История финской Реформации, совершавшейся на европейской периферии, в условиях ощутимого дефицита людских и культурных ресурсов, в определенной мере опровергает (или по меньшей мере вносит корректировку) в тезис Люсьена Февра о “глубоком антиклерикализме” Реформации вообще (Февр 2000, 285). Финский материал заставляет по-другому посмотреть и на другой вывод названного исследователя, предлагавшего проводить четкое различие между Религией (“лютеризмом”) и Церковью (лютеранством): как писал Февр, “Реформация не датируется временем, когда была учреждена одна из этих церквей” (Февр 2000, 306). В Финляндии же реформационные преобразования совершались прежде всего изнутри церковных структур.

В Финляндии преобразования церковной жизни в собственном смысле слова начались несколько позднее, чем в метрополии - с определенностью о них можно говорить начиная со второй половины 1530-х гг. (хотя значение десятилетия 1520-х гг. как периода вызревания также не следует преуменьшать). Характер богословского образования, полученного ведущими деятелями епархии Турку в 1530 - 1540-е гг., и изменения, привнесенные ими в школьное преподавание (прежде всего в кафедральной школе Турку), говорят о том, что по своим представлениям о методах проведения преобразований они стояли ближе к Меланхтону. С другой стороны, в формировании их богословских представлений решающую роль сыграло духовное влияние Лютера, которого кое-кому из них удалось застать в Виттенберге. В частности, литургические изменения на этом этапе Реформации в Финляндии оказались более консервативными, чем даже в Швеции, не говоря уже о других лютеранских землях, что было нами рассмотрено на конкретных примерах.

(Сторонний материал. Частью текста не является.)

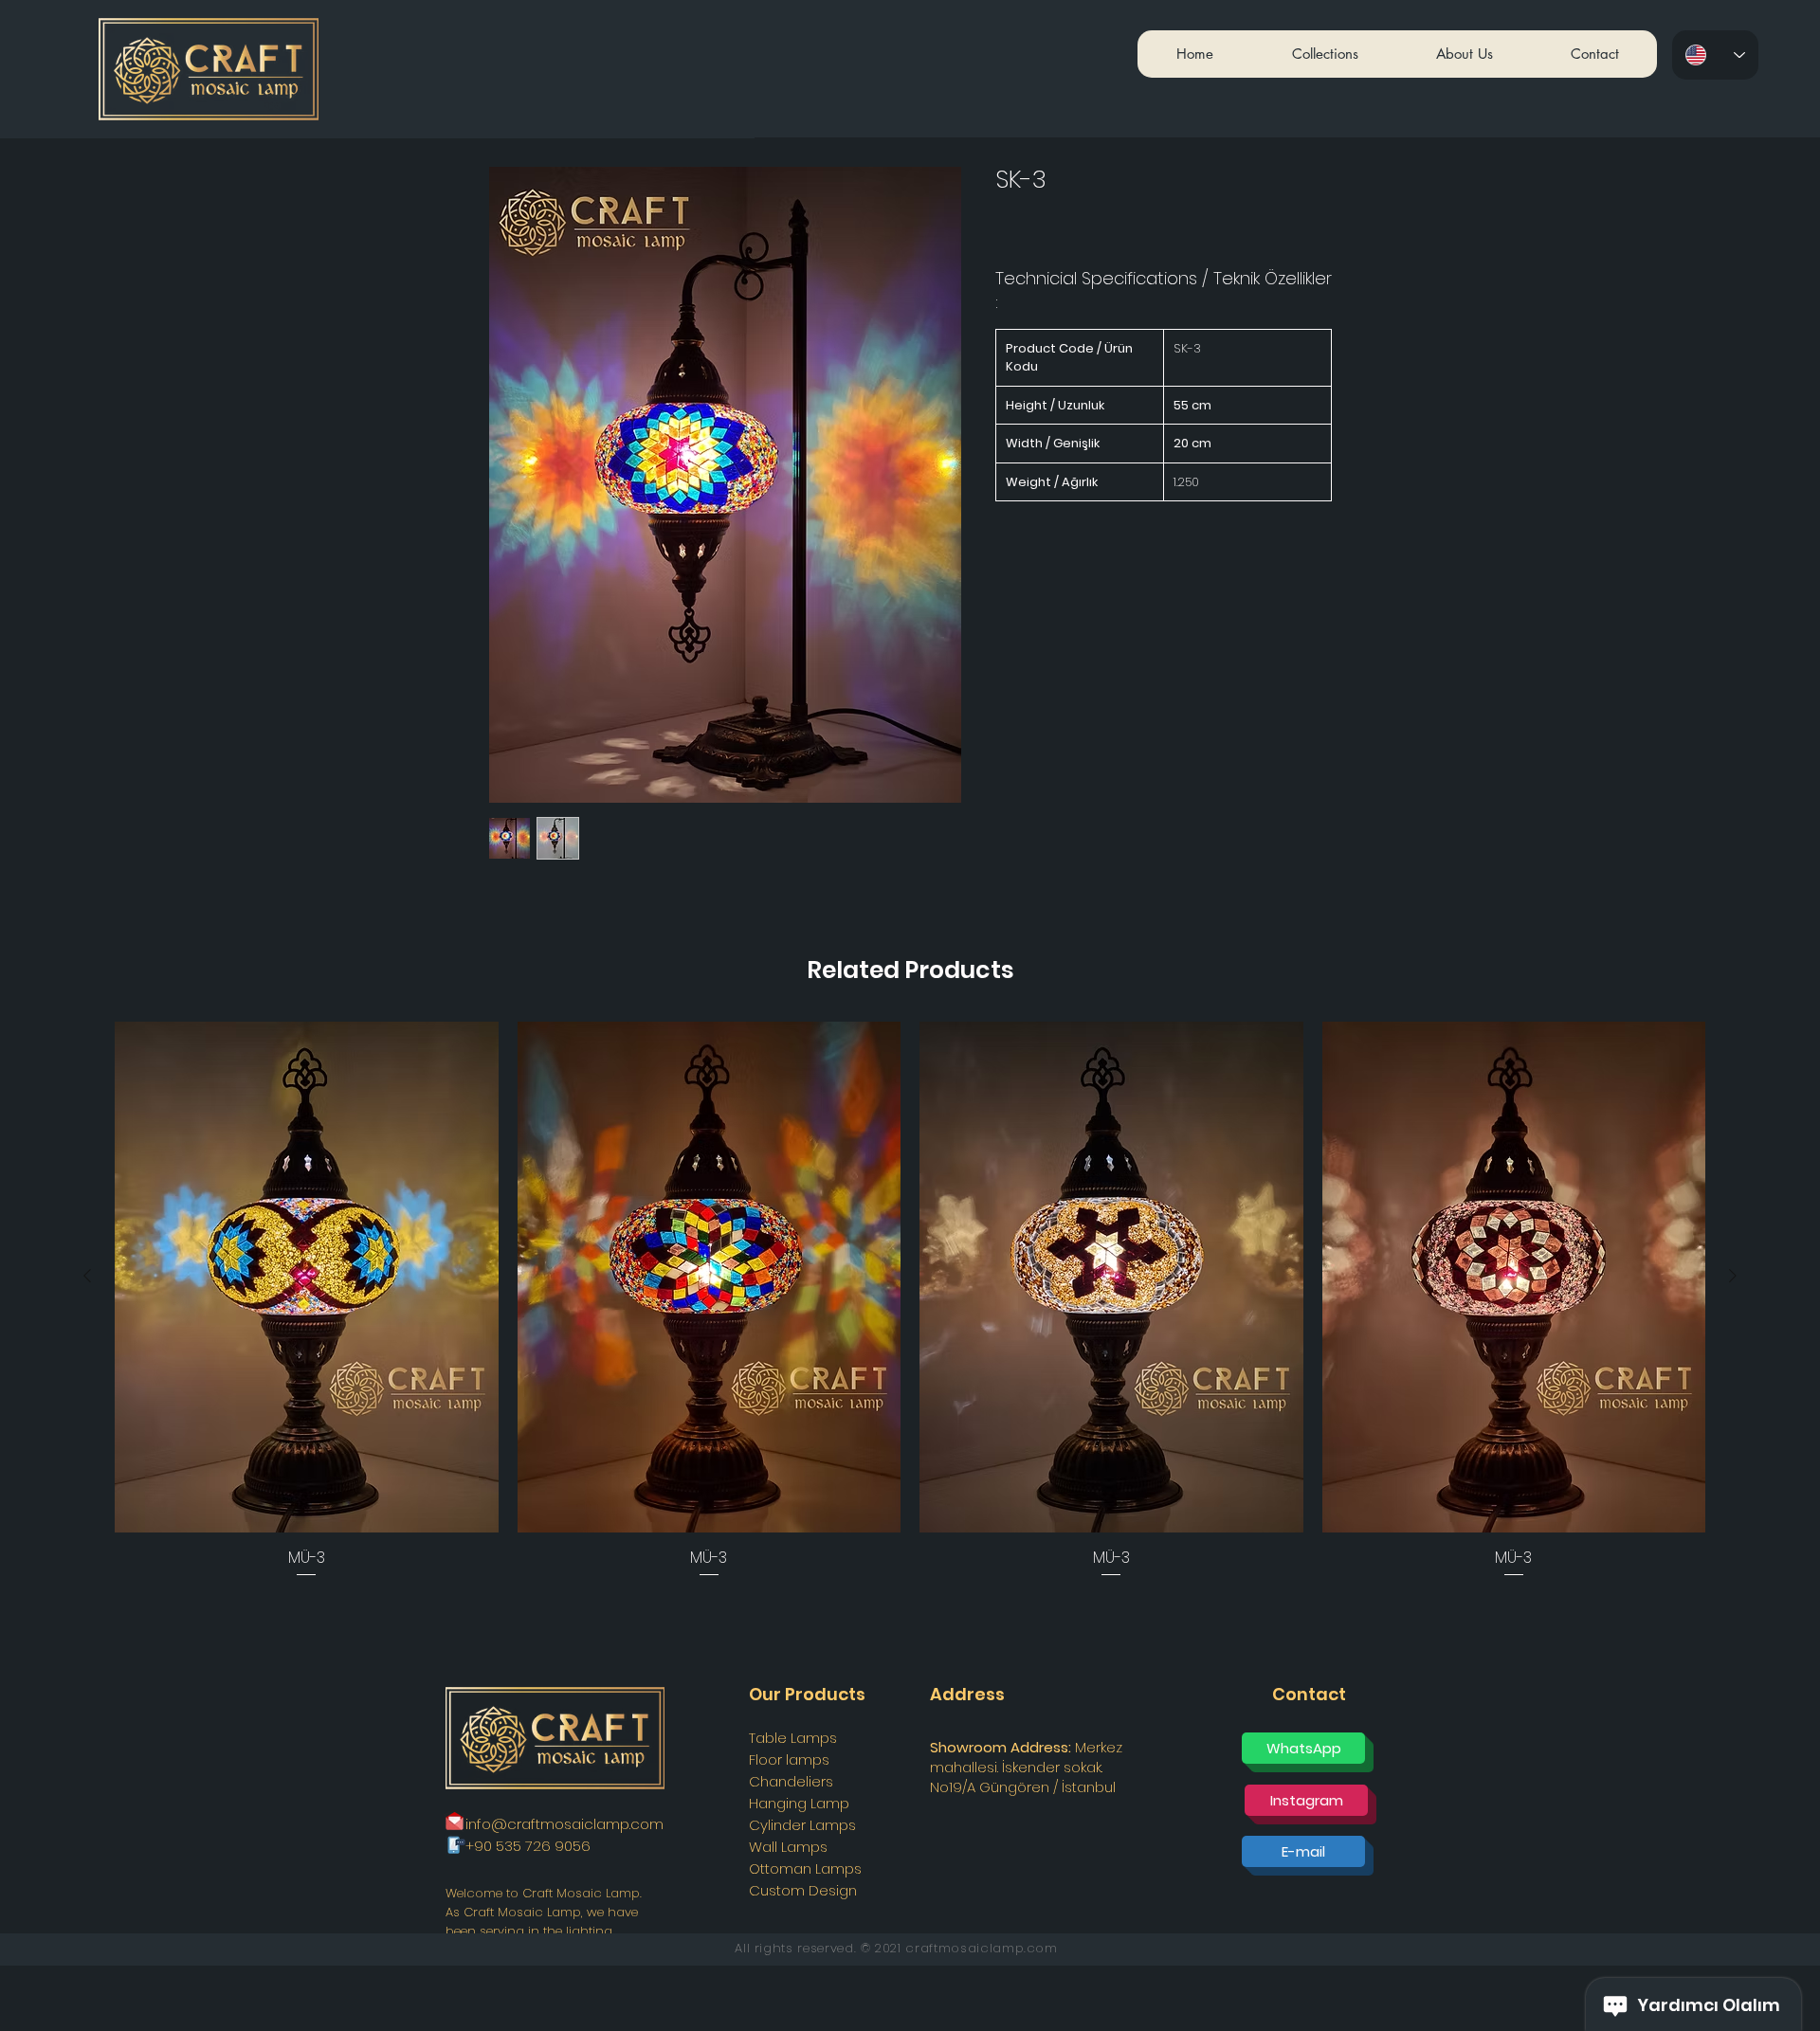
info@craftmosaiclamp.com (564, 1824)
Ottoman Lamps (805, 1868)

Как мы смогли убедиться, церковь Финляндии, следовавшая основным тенденциям эволюции шведской церкви и подчинявшаяся распоряжениям королевской власти, на раннем этапе Реформации сохраняла известную автономность, о чем свидетельствуют рассмотренные в этой главе литургические и календарные отличия, равно как и активная роль епископа с подначальным ему капитулом. Последствием осуществления лютеранской Реформации в Финляндии, как и повсюду в Скандинавии, стало усиление немецкого культурного влияния, которое затронуло даже сферу национального языка и само языковое мышление писавших по-фински (Klinge 1993 (2), 228 s.), что представляется особенно примечательным в виду резкого отличия финского языка от немецкого в генетическом и структурном плане (этого вопроса мы коснемся подробнее, рассматривая переводческую деятельность Микаэля Агриколы во II части, гл. I, § 9). В то же время культурные связи Финляндии с другими странами Европы в этот период существенно сузились (историки не без сожаления констатируют наступившую тогда “провинциализацию культуры”: Klinge 1977, 25 s.), т.к. победила ориентация на германский культурный мир, контакты с которым, правда, стали глубже и масштабнее (собственно говоря, эта тенденция отчетливо обозначилась уже на исходе Средневековья). В исторических трудах расхожим стало утверждение о превращении Швеции и, соответственно, Финляндии в “культурную провинцию Германии” вследствие осуществления Реформации в ее лютеранском изводе (Kouri 1982, 42 s.). С другой стороны, можно говорить об усилении в Финляндии этой (и последующей) эпохи влияния шведского языка и шведской культуры. Вследствие осуществления Реформации Финляндия оказалась более тесно привязанной к Швеции, чем это было, скажем, во времена Кальмарской унии, хотя ее особый статус в составе Шведского королевства сохранялся.